In our first example, when we’re using ago, we said when we spoke to Paul that Jane had moved to Canada two weeks ago.

So when you met him two weeks ago, when we use before we can use the same example:

The last time I met Paul, he had told me that Jane had moved to Canada two weeks before.

Two weeks before the date you last met Paul. So before is talking about again about history.

But we can also use before with the simple present and the simple past. Let me give you two examples.

I will leave before he comes.

Meaning I will leave the office, I will leave the meeting, I will leave home before he comes. Simple present. Okay.

Or the simple past. 

He completed or did or finished his homework before he had dinner.

When to use Already, Still and Yet - Time Words in English

3️⃣ The next time word I want to use is SINCE

So this again can be a little bit confusing, but we use since with the perfect tenses present, perfect or past perfect depending on the circumstances.

So let me give you a good understanding of how we use it.

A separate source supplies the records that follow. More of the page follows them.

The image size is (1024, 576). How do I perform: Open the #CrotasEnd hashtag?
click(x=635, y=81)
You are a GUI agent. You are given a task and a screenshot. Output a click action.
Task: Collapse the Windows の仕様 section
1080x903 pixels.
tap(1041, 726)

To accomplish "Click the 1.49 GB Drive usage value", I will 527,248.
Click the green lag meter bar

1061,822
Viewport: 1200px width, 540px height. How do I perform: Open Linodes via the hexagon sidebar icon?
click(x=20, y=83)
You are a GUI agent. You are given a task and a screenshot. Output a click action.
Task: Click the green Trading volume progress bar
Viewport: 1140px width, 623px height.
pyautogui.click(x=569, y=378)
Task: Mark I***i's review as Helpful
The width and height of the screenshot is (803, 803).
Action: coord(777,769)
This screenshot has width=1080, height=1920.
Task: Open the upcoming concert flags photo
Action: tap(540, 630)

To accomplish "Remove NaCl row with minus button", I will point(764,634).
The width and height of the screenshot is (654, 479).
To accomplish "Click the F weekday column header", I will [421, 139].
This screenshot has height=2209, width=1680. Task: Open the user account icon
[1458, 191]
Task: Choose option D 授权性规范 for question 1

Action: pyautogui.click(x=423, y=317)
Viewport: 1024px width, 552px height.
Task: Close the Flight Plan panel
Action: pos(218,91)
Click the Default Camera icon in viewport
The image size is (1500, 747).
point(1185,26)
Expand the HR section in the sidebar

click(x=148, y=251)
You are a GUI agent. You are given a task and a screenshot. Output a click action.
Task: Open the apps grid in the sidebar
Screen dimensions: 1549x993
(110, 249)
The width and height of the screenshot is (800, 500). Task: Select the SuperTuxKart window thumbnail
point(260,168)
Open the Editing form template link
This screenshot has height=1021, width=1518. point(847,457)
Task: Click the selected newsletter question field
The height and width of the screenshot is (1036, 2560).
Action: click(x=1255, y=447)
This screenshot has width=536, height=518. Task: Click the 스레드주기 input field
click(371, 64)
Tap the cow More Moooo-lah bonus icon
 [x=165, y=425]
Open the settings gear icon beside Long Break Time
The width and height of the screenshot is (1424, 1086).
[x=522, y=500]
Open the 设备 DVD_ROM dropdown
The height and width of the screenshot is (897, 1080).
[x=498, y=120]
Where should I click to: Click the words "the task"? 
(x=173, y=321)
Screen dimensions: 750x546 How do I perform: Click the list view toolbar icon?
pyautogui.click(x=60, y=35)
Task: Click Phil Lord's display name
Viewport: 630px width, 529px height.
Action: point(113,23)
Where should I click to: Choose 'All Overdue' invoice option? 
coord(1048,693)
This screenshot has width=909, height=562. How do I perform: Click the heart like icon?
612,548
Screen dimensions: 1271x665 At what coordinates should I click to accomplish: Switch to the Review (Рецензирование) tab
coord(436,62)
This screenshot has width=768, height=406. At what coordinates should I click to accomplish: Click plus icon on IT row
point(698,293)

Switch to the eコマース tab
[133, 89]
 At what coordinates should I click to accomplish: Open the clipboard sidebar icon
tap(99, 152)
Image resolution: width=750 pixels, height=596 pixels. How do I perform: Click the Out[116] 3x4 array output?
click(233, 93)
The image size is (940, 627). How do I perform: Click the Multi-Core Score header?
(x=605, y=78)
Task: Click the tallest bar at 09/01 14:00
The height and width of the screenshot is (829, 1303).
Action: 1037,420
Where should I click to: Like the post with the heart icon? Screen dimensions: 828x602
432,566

So let’s say I have been living in this particular house for 19 years. So that means today is 2019. 19 years ago when I moved in would have been the year 2000. So when I use the word since it takes me back to the past, brings me up to the present and tells me that I’ve been living here since a particular date or year.

4️⃣ The next time word that I have for you is FOR

Now, SINCE and FOR always get confused.

When we're using FOR, we're talking about duration, a period of time.

So let’s go back to my example about the house here.

Living here since the year 2000 started in the past. – It brings me up to the present.

I can say it in the exact same way by saying:

I have been living here for 19 years, for 19 years. – The duration of 19 years.

Again, it started in the past. It brings me up to the present. I have been living here for a period of 19 years. 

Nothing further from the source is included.